Problem to solve
Some lines in the records below may hold the word "button"; give the number of those lines and nothing else.

Task data
====================
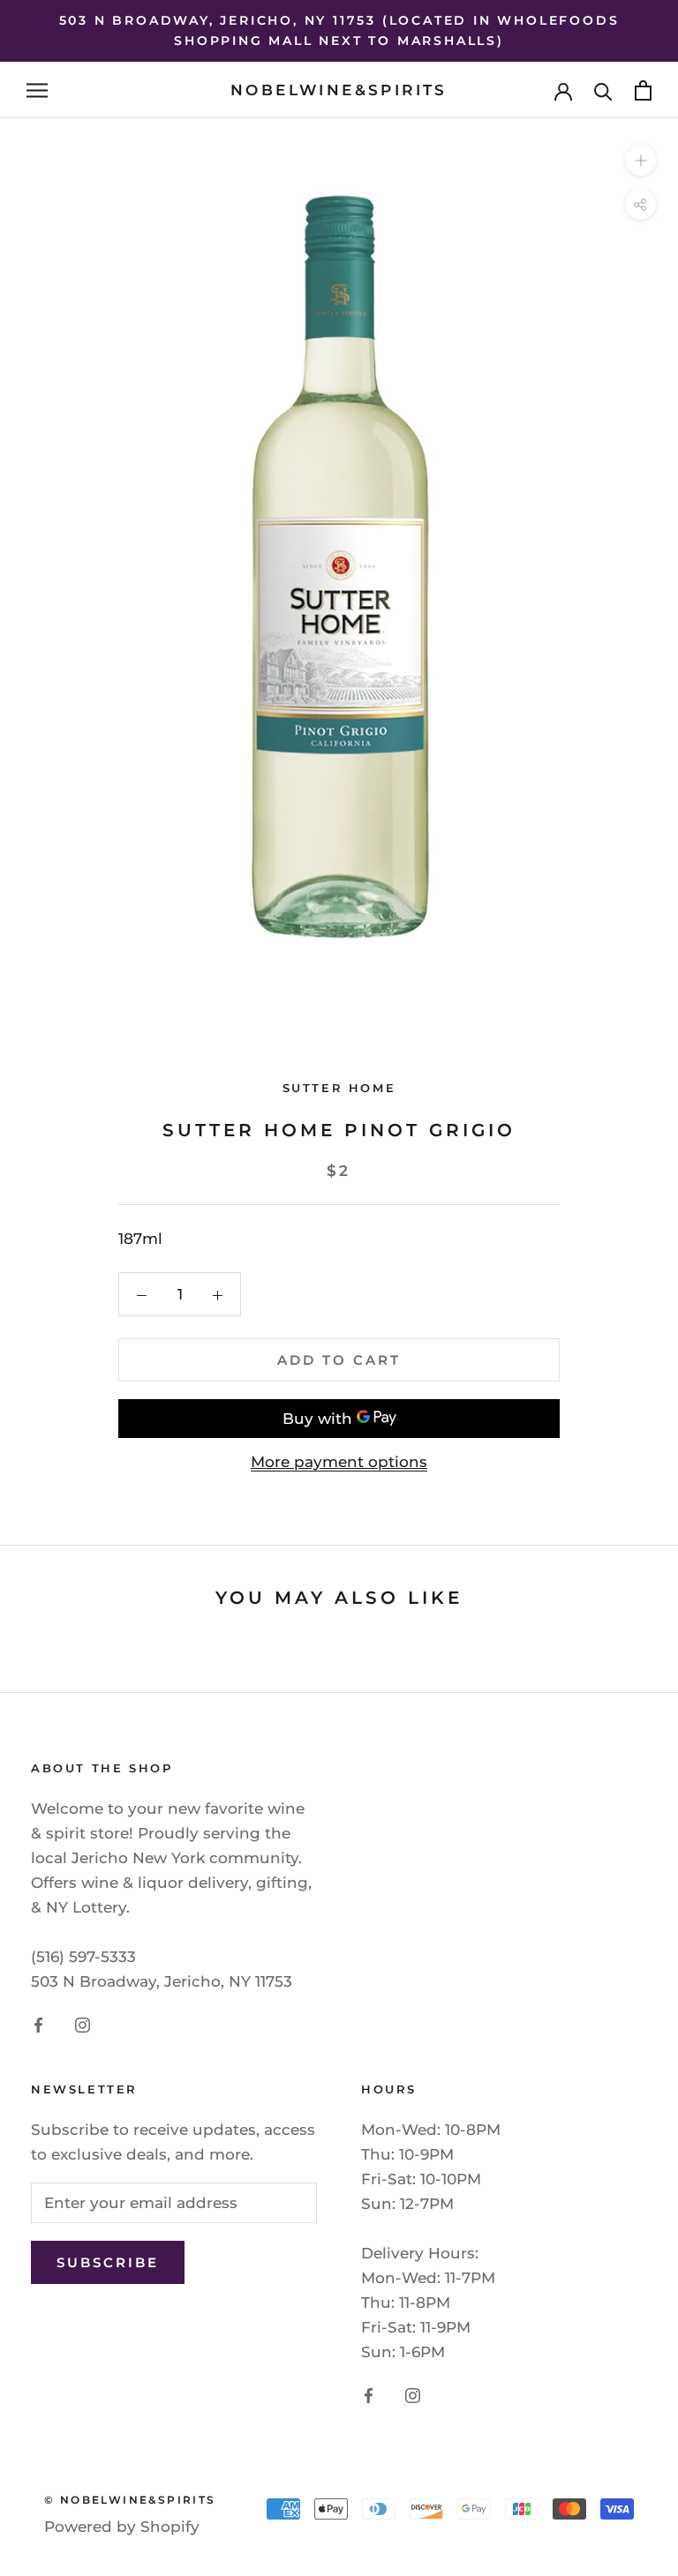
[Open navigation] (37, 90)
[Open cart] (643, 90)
====================
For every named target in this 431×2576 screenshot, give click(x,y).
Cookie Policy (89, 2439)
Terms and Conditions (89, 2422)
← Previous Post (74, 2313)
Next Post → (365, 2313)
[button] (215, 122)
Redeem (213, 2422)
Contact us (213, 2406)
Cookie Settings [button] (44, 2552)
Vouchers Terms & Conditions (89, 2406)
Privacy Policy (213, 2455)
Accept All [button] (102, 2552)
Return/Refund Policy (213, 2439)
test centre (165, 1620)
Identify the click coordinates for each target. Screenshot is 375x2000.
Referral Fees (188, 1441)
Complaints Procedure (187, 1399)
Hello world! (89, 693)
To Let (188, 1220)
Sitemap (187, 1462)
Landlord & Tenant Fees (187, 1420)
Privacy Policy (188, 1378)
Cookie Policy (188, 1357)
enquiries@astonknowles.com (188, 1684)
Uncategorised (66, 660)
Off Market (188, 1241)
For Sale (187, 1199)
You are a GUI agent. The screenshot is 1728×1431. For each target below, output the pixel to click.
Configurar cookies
====================
Task answer
3